§ Supplied data
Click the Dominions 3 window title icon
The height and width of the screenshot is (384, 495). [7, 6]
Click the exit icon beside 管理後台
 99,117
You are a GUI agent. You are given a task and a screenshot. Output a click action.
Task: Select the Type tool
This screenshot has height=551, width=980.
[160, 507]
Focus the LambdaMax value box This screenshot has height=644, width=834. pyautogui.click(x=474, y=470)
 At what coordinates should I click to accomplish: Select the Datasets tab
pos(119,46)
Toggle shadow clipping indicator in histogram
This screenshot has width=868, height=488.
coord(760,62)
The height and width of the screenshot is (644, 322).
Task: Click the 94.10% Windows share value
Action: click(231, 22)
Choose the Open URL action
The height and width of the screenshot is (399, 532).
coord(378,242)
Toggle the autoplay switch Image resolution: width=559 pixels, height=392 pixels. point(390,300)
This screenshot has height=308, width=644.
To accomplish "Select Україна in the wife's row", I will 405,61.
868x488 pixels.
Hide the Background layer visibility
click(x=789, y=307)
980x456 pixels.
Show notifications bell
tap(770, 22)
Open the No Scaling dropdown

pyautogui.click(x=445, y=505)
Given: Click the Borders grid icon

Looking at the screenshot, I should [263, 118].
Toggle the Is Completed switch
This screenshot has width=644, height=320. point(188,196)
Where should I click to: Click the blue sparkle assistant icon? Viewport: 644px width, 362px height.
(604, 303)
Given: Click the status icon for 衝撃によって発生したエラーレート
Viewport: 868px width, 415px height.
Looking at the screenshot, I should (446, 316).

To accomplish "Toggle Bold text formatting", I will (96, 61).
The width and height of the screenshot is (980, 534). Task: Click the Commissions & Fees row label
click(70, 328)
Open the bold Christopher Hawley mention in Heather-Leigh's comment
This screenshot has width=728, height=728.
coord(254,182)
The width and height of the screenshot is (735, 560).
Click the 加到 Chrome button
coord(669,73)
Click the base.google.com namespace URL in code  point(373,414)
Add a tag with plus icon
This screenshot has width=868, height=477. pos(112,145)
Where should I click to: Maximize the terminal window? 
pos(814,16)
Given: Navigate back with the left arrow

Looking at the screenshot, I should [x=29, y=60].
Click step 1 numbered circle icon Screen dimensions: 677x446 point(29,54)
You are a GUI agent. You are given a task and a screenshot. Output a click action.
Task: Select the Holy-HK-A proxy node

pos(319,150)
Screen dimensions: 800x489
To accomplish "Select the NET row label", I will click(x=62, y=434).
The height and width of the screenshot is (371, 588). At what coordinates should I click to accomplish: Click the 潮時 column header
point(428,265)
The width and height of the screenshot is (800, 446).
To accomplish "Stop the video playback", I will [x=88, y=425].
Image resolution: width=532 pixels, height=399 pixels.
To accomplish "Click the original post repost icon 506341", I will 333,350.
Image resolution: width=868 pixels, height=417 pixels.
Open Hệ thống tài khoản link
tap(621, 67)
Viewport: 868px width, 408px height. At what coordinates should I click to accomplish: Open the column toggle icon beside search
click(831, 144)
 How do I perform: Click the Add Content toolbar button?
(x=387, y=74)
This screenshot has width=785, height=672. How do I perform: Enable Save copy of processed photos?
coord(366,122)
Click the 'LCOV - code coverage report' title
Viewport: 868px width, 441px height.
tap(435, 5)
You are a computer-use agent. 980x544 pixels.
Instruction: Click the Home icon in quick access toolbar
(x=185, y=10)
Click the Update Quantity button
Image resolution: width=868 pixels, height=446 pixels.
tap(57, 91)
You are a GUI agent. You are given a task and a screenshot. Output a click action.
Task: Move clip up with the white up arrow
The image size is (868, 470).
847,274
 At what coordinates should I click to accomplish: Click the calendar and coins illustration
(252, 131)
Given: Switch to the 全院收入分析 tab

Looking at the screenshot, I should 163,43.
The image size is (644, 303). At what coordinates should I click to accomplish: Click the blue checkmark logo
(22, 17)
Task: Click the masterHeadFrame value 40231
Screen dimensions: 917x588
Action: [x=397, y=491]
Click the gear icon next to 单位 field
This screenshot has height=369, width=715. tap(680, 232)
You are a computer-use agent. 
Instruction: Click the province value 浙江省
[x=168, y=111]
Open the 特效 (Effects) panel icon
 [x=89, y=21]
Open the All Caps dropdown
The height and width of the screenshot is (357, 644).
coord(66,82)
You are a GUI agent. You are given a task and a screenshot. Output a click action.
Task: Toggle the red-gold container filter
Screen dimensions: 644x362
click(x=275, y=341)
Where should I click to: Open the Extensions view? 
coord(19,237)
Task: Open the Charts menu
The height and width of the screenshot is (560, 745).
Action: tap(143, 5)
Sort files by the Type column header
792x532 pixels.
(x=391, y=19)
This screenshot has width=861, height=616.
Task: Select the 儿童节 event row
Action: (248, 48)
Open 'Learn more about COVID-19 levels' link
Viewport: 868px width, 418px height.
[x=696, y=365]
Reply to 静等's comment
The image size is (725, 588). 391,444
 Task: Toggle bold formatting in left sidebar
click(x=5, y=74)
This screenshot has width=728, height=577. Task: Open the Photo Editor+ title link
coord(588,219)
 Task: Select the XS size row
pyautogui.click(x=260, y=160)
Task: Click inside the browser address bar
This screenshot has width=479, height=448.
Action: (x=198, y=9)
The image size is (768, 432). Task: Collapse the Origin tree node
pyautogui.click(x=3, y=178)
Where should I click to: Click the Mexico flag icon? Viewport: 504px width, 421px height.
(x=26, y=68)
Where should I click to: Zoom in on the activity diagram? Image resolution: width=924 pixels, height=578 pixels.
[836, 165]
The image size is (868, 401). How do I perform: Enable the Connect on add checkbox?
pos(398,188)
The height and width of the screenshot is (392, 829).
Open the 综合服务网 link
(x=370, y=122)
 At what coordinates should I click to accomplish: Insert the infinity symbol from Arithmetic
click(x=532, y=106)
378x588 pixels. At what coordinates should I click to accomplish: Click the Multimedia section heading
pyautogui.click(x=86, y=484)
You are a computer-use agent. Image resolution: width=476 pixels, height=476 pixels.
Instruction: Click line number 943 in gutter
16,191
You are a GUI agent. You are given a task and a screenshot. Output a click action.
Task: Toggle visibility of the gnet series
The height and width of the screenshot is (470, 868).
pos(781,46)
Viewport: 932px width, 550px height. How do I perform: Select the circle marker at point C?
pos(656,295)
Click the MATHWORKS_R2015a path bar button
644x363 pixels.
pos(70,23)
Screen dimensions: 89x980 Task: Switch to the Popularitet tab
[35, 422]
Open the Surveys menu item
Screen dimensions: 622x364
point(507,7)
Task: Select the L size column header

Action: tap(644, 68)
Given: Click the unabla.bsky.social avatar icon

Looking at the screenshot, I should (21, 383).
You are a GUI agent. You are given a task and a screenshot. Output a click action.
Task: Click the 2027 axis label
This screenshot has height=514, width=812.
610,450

§ Task instructions
Format the data lines between the line holding "The width and height of the screenshot is (735, 560)." and the line holding "This screenshot has width=868, height=477.", inclusive, as a Markdown table with the columns Row and Data line. Number each row and skip any blank lines.

§ Exercise response
| Row | Data line |
|---|---|
| 1 | The width and height of the screenshot is (735, 560). |
| 2 | Click the 加到 Chrome button |
| 3 | coord(669,73) |
| 4 | Click the base.google.com namespace URL in code  point(373,414) |
| 5 | Add a tag with plus icon |
| 6 | This screenshot has width=868, height=477. pos(112,145) |